**ASSIGNED TASK**
Find each line in the records below that contains the word "agent", and copy it out.

Stored data:

* * * *

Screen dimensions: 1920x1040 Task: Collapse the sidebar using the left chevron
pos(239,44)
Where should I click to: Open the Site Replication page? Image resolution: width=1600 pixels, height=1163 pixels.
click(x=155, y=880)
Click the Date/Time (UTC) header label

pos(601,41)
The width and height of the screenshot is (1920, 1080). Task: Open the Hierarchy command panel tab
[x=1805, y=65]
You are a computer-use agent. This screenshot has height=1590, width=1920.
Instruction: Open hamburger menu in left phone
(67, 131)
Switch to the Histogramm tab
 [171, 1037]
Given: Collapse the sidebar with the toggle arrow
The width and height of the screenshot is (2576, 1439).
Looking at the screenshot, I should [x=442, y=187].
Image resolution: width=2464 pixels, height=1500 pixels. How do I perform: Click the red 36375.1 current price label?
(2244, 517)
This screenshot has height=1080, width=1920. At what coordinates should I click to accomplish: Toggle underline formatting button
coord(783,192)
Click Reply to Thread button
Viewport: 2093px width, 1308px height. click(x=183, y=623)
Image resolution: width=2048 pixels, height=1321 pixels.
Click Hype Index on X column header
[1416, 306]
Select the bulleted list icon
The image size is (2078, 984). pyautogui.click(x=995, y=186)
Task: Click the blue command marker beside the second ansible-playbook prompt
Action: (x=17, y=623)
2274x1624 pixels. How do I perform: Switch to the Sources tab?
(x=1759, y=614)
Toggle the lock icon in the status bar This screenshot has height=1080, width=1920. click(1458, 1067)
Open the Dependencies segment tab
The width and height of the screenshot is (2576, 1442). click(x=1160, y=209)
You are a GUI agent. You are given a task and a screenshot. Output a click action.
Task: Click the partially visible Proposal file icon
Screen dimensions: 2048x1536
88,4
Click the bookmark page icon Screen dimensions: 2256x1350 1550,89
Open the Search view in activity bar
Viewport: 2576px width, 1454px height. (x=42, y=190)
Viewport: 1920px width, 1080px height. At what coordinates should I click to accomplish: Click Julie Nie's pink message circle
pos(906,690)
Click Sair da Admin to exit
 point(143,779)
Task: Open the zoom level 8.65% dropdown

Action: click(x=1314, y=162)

* * * *

**REPLY**
You are a computer-use agent. This screenshot has height=1590, width=1920.
You are a GUI agent. You are given a task and a screenshot. Output a click action.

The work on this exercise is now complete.